■ Description of the task:
Scan the material below and count each line with the string "computer". Reply with the count alone.
:::::
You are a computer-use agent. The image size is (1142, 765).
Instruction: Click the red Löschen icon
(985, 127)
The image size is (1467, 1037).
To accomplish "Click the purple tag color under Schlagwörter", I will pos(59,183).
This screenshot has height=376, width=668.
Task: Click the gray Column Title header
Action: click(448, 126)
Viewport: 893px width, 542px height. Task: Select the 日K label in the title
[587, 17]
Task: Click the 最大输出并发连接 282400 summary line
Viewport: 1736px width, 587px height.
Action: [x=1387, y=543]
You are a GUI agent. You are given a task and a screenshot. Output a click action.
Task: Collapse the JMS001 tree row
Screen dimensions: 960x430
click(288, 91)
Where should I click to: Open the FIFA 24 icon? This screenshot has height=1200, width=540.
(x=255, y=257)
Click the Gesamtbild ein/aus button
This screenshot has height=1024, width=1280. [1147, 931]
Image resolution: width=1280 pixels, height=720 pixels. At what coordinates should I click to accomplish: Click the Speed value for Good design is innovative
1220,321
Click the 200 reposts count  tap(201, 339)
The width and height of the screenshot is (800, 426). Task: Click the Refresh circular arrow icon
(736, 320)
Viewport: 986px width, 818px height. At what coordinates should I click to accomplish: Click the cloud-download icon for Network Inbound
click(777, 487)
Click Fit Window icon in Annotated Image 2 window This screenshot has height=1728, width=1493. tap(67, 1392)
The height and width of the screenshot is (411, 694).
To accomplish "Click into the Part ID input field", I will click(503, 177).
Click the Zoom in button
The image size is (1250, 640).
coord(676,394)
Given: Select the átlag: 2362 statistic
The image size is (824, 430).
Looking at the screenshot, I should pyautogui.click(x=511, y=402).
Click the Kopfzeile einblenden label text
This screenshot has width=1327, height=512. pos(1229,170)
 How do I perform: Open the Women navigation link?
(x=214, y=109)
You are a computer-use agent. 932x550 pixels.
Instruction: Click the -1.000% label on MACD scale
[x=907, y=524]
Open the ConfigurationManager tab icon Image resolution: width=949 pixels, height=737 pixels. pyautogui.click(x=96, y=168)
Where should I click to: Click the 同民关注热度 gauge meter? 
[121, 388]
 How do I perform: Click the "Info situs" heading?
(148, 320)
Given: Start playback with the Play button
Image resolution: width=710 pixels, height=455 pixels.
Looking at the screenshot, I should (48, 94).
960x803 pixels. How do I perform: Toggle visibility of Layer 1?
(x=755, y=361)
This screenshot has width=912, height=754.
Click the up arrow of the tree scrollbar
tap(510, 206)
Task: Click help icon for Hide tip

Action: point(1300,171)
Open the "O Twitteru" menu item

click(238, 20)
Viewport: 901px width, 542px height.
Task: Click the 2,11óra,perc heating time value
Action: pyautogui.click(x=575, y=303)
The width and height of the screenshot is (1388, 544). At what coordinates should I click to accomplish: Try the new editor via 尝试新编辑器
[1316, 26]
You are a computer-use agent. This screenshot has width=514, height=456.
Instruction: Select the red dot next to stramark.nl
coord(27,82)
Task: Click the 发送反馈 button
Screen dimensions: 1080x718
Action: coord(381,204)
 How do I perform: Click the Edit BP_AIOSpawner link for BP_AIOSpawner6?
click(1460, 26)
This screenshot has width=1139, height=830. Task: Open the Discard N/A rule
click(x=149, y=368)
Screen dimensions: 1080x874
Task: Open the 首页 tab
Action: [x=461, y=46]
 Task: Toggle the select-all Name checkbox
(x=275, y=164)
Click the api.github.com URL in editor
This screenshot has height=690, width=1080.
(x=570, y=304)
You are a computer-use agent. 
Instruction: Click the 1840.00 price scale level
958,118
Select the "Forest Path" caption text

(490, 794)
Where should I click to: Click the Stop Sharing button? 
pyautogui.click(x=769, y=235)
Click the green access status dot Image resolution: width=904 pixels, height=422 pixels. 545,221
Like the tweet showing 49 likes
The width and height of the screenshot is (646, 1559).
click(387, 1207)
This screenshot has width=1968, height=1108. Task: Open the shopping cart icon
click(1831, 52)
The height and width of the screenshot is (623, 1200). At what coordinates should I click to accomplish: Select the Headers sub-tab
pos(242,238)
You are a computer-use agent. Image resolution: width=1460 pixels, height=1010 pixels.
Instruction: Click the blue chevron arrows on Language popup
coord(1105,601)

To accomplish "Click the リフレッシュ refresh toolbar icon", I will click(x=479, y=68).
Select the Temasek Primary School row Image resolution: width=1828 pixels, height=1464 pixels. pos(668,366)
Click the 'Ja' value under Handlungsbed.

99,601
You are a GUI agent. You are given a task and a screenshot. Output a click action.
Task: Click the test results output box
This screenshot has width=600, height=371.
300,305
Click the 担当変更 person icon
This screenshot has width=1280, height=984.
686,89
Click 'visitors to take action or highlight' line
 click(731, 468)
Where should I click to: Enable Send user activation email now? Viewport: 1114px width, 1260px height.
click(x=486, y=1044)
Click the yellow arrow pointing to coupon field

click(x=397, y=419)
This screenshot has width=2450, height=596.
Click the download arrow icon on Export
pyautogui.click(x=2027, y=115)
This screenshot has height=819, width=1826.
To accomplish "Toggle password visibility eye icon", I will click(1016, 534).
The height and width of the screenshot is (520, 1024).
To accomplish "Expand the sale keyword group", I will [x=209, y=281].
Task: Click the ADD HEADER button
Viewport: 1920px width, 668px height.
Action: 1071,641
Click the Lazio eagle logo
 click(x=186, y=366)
:::::
■ Response for this exercise:
5